ConsumerAffairs.com contacted Jeff Thomas and other officials with the Ambassadors Group and People to People International about the Hills' FTC complaint. No one returned our messages.
We previously left messages for Thomas and Mary Eisenhower, CEO of People to People International, about the Hill's lawsuit. Neither returned those calls, either.
The Ambassadors Group, however, issued this statement shortly after the Hills filed their lawsuit: "We are deeply saddened by the death of Tyler Hill last summer and the entire People to People Ambassador Program organization continues to grieve for his family."
KXLY-TV in Spokane, Washington, recently interviewed Thomas and his wife, Peg. She is president of People to People Ambassador Programs.
During that interview, Peg Thomas said her organization accepted no responsibility for Tyler's death.
"Absolutely not. Again, our hearts go out to this family. And being parents our hearts go out to that family and that entire community and our entire organization is continuing to grieve for that family. But our review of the incident does not match the allegations and the lawsuit brought forth by the Hill family," she told KXLY.
During that same interview, the Thomases admitted that another student died on a People to People trip. That child, they said, died trying to board a moving train.

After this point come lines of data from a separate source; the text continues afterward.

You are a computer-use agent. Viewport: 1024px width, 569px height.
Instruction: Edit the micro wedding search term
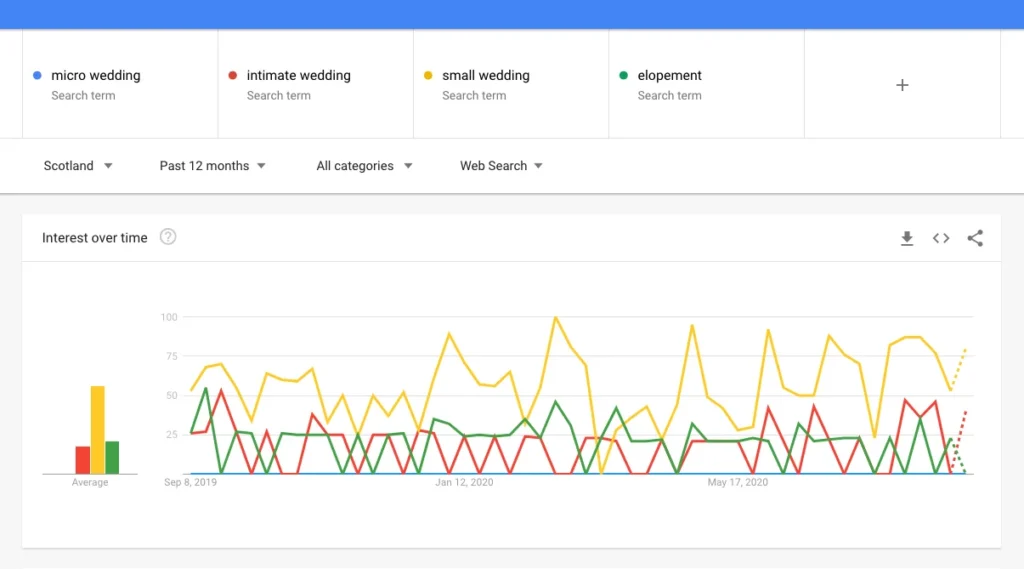(x=96, y=76)
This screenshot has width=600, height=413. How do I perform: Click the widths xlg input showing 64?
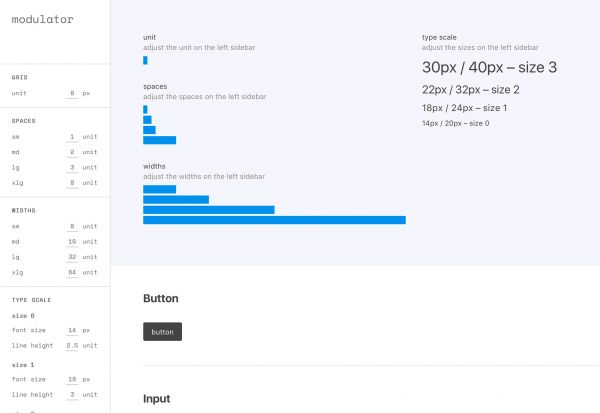point(72,273)
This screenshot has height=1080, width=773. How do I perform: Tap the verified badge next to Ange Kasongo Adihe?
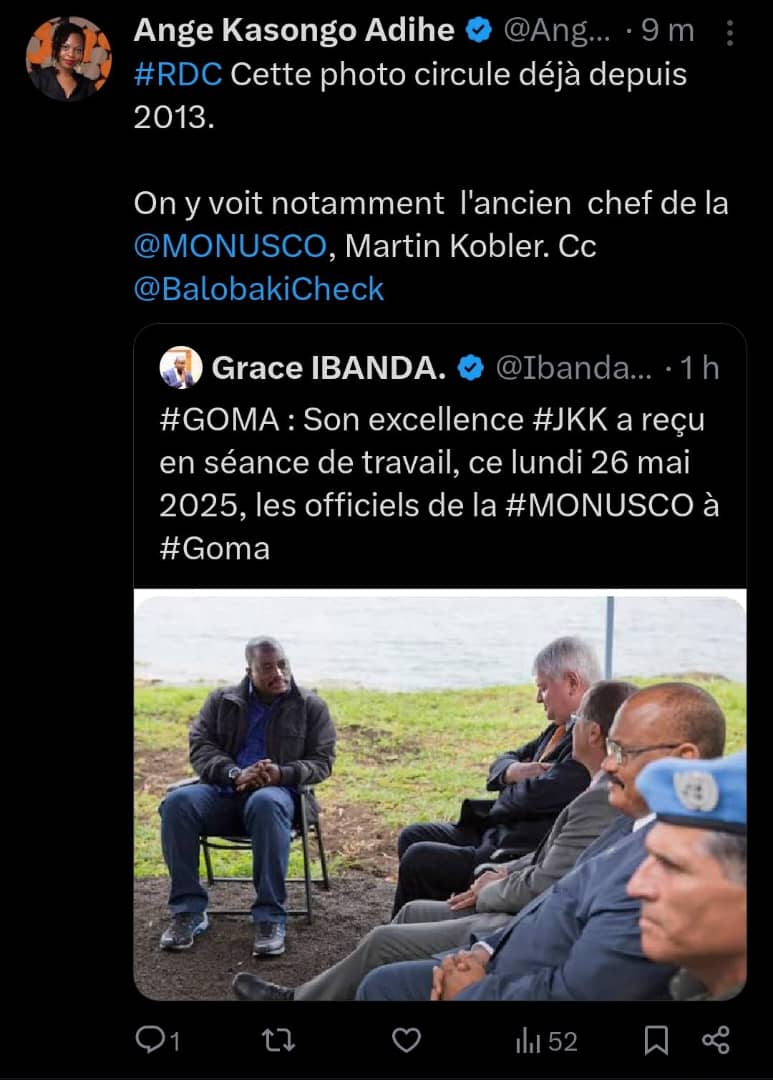(x=479, y=31)
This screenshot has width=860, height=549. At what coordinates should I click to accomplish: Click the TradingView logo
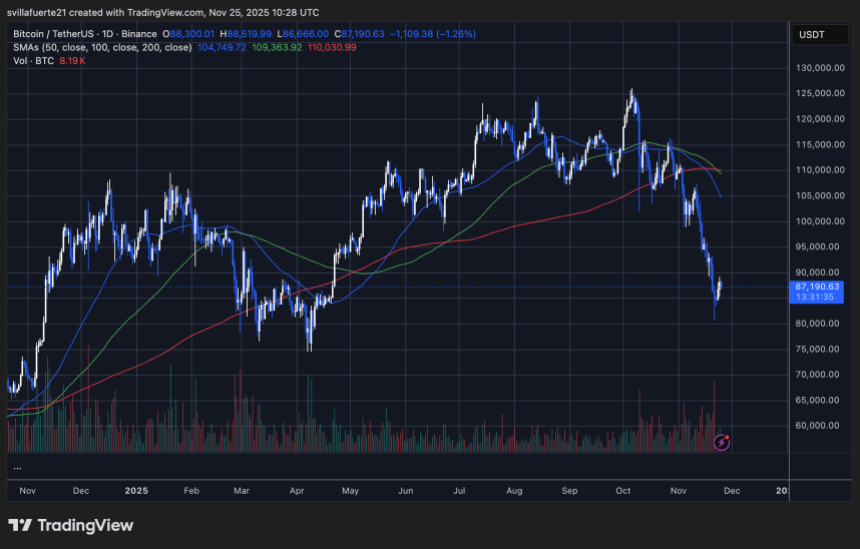click(70, 525)
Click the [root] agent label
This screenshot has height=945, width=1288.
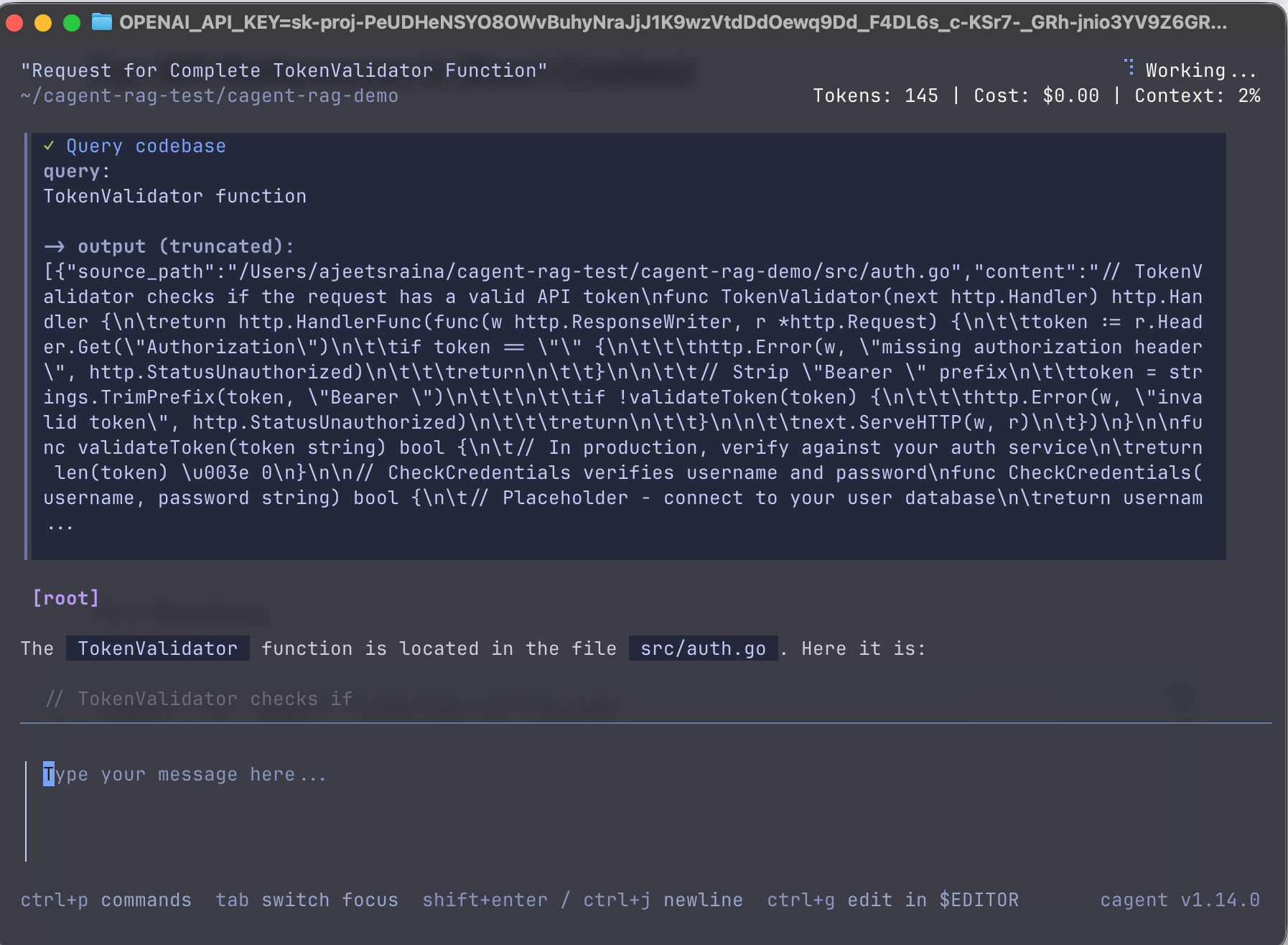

Back in Minnesota, Sheryl Hill hopes her family's legal action will force the Ambassadors Group and People to People to be accountable for their actions -- and false claims that Tyler died because he stopped taking his insulin.
The family's lawsuit also seeks $6,750 in restitution for Tyler's trip, $30,000 for his funeral expenses, attorneys' fees, and damages in excess of $50,000.
Sheryl also hopes her efforts will protect the thousands of children who participate in People to People and other student travel programs each year.
Her family has worked on a bill that would require safety protocols for students on these of trips. The measure is called the "T-Hill Safety Standards Bill."
The Hills will meet next week with Minnesota Congressional leaders in Washington D.C. about this bill.
The family has also set up the Tyler Hill Web site , which has more information about their safety initiative.
Meanwhile, Sheryl said she and her husband continue to grieve the loss of their oldest son -- an honor student at Mound Westonka High School who was known as a humble teen who made friends easily and reached out to the new kids on his team or classmates.
Their youngest son, Alec, is also struggling with the death of his brother.
"Ty was very easy to talk to," Sheryl said. "He and his brother built a special 'fort'... he and Alec could spend hours down there talking about whatever brothers talk about."
She added: "When a child dies, all these connections to 'his community' die too. You miss his friends, his school, his teachers, and you especially miss him."
When asked what she wants people to remember about her son, Sheryl said: "Ty was recognized at Mound Westonka High School last year for singularly reporting a bomb threat that others were to afraid to bring forward. Ty always made the right choices even though they weren't the popular choices. He will be remembered as the kid who knew how to love.
"You should be proud that he wanted to represent America in Japan. We are."